Foot chase: Henty went to the passenger side of the car, which is when Brown bailed out and ran toward Lynch Way holding a gun in one hand and two cellphones in the other, documents allege.

He ran east on Lynch Way, south on Elaine Place and west on Edison Street, police said.

Henty gave chase and took Brown into custody after the 5-foot-5, 100-pound teen apparently gave up in the 700 block of Edison Street, documents state.

"Brown finally dropped the gun and two cellular phones on the grass before going to the ground from exhaustion," Henty wrote in charging documents.

The handgun was a loaded .40-caliber Glock with an extended 22-round magazine, according to police allegations. Officers seized it and also seized some marijuana they found in Brown's car, documents state.

In Pennsylvania it's illegal for minors to possess handguns and also illegal for people to possess firearms if they've been convicted of being a minor in firearm possession. Brown pleaded guilty to the latter charge for firing a gun outside a York High football game on Sept. 9, 2016.

The Pennsylvania Crimes Code prohibits people convicted of all felonies and certain misdemeanors from owning or even holding firearms.

Football-game shooting: Known as "Mouse," Brown pleaded guilty Aug. 7 to illegal possession of a firearm by a minor, reckless endangerment and three counts of criminal mischief.

Two charges of aggravated assault were dismissed because the victims weren't cooperative, a prosecutor said at the time. Also dismissed were 1,999 counts of reckless endangerment because Brown pleaded guilty to one all-encompassing count.

In exchange for his plea, Brown was sentenced to a minimum of a year minus a day in prison to a maximum of two years minus two days in prison, plus two years' probation.

He had already spent 663 days in York County Prison at the time of his plea, so it amounted to a time-served sentence, according to defense attorney Korey Leslie.

Teen fugitive: Brown, who apparently was living in the Reading area prior to being arrested, spent five weeks on the lam before being captured in a Lancaster home on Oct. 14, 2016.

Brown was accused of shooting York City brothers Darius Allen and Antwan Jackson Jr. about 9:30 p.m. Sept. 9, 2016, outside the Small Athletic Field football stadium during William Penn Senior High School's home opener against Lancaster County's McCaskey High School.

Police filed the 2,000 counts of reckless endangerment against Brown after estimating the attendance inside Small Athletic Field the night of the shooting.

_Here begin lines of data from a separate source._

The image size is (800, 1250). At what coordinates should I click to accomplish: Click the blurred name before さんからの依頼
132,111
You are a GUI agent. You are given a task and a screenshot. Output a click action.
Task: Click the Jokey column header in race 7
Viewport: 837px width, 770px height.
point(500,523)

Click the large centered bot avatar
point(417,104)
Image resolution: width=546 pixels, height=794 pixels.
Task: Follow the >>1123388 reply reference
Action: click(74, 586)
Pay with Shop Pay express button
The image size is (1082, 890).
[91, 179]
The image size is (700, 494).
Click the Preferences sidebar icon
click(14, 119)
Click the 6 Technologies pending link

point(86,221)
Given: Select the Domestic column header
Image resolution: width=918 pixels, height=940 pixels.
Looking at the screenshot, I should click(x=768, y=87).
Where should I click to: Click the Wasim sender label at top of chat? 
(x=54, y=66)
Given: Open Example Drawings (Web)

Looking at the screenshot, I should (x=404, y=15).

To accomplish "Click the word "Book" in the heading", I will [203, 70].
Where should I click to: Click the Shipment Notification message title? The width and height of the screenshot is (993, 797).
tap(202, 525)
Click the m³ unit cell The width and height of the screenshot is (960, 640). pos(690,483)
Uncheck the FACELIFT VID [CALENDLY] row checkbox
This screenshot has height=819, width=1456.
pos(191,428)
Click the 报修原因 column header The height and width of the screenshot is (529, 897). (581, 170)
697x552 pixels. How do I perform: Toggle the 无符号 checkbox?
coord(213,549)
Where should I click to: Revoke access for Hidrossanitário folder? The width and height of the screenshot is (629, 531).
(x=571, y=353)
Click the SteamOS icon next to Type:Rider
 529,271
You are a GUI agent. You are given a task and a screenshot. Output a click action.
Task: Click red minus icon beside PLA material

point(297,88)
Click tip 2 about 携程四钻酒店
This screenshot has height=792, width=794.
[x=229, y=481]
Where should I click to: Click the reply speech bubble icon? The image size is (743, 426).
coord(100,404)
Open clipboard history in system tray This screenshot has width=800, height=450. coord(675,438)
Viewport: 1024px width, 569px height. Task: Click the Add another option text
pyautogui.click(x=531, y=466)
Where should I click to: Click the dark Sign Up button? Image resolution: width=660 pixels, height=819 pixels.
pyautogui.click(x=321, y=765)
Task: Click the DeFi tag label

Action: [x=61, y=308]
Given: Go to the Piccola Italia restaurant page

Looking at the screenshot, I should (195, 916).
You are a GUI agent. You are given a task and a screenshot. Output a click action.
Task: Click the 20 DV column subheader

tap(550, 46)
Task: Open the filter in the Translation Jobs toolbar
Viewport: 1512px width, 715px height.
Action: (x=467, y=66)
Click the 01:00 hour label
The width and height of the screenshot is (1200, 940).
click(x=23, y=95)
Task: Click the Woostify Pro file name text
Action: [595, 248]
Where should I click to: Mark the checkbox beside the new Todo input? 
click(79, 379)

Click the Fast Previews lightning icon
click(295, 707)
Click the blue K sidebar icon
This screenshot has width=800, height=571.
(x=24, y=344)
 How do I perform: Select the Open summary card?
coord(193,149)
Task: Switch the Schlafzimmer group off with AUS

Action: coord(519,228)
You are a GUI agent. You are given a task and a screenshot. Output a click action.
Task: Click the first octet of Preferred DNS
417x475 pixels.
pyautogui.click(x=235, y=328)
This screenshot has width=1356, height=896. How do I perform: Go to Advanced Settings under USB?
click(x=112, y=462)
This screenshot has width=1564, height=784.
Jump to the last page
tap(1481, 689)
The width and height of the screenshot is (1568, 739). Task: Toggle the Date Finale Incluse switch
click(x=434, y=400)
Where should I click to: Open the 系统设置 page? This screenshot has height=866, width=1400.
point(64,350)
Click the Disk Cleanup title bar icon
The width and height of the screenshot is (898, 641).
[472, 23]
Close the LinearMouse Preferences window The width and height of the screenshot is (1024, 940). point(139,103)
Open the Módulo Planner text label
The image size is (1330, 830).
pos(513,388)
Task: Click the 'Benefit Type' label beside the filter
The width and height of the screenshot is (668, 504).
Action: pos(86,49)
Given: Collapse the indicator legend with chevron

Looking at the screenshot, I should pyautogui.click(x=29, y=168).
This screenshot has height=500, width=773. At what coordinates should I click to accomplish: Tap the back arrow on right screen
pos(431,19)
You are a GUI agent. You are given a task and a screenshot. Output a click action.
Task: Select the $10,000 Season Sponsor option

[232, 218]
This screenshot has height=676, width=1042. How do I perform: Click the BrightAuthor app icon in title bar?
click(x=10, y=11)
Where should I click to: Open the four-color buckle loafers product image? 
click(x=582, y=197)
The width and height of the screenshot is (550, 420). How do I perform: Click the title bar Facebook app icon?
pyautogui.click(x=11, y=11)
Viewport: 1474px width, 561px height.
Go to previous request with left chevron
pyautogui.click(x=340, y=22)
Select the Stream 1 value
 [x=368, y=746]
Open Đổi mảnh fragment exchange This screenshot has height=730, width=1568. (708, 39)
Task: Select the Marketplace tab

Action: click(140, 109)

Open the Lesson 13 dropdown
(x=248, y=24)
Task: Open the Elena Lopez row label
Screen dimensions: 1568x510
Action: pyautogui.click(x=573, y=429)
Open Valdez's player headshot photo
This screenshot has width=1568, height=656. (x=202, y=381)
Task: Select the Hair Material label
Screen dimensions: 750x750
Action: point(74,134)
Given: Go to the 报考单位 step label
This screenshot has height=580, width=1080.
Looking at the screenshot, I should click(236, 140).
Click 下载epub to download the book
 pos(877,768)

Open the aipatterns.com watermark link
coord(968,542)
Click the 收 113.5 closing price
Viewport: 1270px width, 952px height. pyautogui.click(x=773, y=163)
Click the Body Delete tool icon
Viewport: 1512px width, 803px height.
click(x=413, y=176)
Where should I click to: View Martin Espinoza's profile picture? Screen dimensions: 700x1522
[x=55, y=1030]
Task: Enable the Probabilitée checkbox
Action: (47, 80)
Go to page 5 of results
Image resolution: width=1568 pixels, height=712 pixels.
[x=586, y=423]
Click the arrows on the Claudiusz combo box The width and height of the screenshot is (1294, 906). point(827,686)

According to police, there was a verbal disagreement inside the stadium, and it moved outside. The three people involved grew to eight, he said, and included Allen, Jackson and Brown's friend.

Security footage from the high school showed that it appeared the confrontation resolved itself, and Allen and Jackson started to walk away, police have said.

People took cover: Something caused Allen to turn around, at which point Brown shot him with a .40-caliber handgun, police said. After Allen was shot, Jackson started to chase down Brown but also was shot by Brown, according to police.

The footage showed people in the parking lot flinching and taking cover, including police officers stationed outside the game, according to police.

At the time, there was a crowd of people in the parking lot that included families with little children, who also were forced to duck and run for cover, he said.